### ПРЕДЛОЖЕННЫЙ ОТРЫВОК

Неделя между 24 января и началом февраля была временем выяснения позиций и формирования группировок. В эти дни министры Верховного совета еще казались грозными и всесильными. Теоретически в их распоряжении находились все воинские части, имевшиеся в Москве и в России вообще. У их противников вооруженной силы не было. Сенаторы, генералитет, духовенство могли сколько угодно негодовать, но у них не было возможности силой влиять на ситуацию. Эта возможность появилась бы в двух случаях - если бы агитацией и посулами они перетянули на свою сторону вооруженных дворян и хотя бы часть гвардии или же заручились поддержкой императрицы, разоблачив перед ней обман верховников. Это был бы верный способ привлечь гвардию с ее легитимистским пафосом по отношению к петровской системе.
Феофан и Остерман, с которым Новгородский архиепископ снесся в первые же дни, понимали, что большинство ждет перемен и просто отвергать идеи князя Дмитрия Михайловича, сулящие русскому дворянству по крайней мере личную безопасность, бессмысленно. Своего плана сколько-нибудь существенных реформ у них не было и быть не могло - они были апологетами абсолютной стабильности, стабильности по сути своей мертвой, то есть ложной.
Они выбрали очень точный вариант - агитацию чисто отрицательного характера. Опытные интриганы, не отягощающие себя никакими моральными ограничениями, они решили воспользоваться действительными ошибками верховников и гипертрофировать их в сознании шляхетства до размеров смертельной угрозы России и дворянству.
Самым верным ходом было - обвинить князя Дмитрия Михайловича с соратниками в преступном властолюбии и политическом эгоизме.

######
### ДАННЫЕ УПРАЖНЕНИЯ

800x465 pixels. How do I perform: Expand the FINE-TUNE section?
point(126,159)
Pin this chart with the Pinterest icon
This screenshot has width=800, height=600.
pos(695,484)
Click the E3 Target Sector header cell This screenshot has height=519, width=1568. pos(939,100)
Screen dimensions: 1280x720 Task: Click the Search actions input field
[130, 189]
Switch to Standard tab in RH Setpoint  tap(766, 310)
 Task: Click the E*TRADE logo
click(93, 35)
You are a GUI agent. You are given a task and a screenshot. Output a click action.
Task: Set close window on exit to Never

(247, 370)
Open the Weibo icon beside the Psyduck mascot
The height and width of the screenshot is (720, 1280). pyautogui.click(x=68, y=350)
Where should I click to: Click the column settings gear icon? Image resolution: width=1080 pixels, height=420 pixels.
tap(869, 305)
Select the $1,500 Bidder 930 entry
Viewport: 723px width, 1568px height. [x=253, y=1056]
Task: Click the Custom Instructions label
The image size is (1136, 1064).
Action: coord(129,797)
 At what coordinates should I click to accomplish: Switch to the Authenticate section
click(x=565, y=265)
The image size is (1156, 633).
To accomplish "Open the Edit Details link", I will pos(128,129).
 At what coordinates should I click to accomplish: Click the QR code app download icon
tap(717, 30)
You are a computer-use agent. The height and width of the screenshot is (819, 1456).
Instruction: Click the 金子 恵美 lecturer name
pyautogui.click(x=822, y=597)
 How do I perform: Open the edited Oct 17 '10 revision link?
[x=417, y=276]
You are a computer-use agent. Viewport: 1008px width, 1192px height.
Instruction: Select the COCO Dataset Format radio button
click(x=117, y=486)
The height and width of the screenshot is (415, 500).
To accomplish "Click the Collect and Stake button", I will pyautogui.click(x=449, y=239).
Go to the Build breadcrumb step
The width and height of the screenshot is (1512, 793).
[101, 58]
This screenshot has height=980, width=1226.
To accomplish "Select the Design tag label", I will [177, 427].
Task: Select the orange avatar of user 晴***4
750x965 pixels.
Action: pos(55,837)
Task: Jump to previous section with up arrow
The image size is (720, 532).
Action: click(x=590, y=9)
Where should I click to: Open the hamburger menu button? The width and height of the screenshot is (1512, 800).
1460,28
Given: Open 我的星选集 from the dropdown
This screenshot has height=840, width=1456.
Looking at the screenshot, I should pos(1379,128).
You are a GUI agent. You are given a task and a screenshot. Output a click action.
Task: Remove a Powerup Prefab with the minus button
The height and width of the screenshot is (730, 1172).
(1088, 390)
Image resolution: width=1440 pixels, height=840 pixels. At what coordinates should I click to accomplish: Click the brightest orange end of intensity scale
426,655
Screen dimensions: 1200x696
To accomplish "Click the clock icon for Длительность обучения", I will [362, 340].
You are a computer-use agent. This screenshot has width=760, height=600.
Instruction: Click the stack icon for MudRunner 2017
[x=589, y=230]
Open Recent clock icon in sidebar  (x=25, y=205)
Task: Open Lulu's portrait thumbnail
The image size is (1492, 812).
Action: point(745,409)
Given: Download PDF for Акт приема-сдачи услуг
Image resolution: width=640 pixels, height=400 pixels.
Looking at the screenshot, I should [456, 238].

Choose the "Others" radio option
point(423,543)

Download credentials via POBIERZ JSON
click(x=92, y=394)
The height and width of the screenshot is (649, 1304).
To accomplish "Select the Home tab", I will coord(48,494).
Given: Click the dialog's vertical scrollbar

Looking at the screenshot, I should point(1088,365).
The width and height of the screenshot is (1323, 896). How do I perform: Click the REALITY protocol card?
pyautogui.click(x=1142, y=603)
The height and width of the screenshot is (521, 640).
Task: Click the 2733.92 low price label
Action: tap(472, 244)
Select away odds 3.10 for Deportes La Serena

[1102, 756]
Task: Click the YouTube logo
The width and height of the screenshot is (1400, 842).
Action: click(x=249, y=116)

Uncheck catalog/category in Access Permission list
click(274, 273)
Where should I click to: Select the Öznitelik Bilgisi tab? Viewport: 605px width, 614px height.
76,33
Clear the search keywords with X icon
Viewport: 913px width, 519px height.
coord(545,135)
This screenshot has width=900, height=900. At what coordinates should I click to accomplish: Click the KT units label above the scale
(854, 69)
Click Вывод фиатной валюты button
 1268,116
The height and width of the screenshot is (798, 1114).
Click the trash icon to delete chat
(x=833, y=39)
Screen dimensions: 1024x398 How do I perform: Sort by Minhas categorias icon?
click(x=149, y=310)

######

** ЗАДАНИЯ **
1. Изложи содержание отрывка о верховниках в двух предложениях.
2. Повтори без изменений всё из записей, начиная со строки, содержащей «Where should I click to: Click», и вплоть до строки, содержащей «click(x=117, y=486)», включая обе эти строки.
Отрывок и записи никак не связаны между собой.

** ОТВЕТЫ **
1. В неделю после 24 января министры Верховного совета казались всесильными: теоретически им подчинялись все воинские части, а у их противников вооруженной силы не было. Феофан и Остерман, не имея собственного плана реформ, выбрали чисто отрицательную агитацию: раздуть действительные ошибки верховников в сознании шляхетства до смертельной угрозы России и дворянству и обвинить князя Дмитрия Михайловича с соратниками в преступном властолюбии и политическом эгоизме.

2.
Where should I click to: Click the column settings gear icon? Image resolution: width=1080 pixels, height=420 pixels.
tap(869, 305)
Select the $1,500 Bidder 930 entry
Viewport: 723px width, 1568px height. [x=253, y=1056]
Task: Click the Custom Instructions label
The image size is (1136, 1064).
Action: coord(129,797)
 At what coordinates should I click to accomplish: Switch to the Authenticate section
click(x=565, y=265)
The image size is (1156, 633).
To accomplish "Open the Edit Details link", I will pos(128,129).
 At what coordinates should I click to accomplish: Click the QR code app download icon
tap(717, 30)
You are a computer-use agent. The height and width of the screenshot is (819, 1456).
Instruction: Click the 金子 恵美 lecturer name
pyautogui.click(x=822, y=597)
 How do I perform: Open the edited Oct 17 '10 revision link?
[x=417, y=276]
You are a computer-use agent. Viewport: 1008px width, 1192px height.
Instruction: Select the COCO Dataset Format radio button
click(x=117, y=486)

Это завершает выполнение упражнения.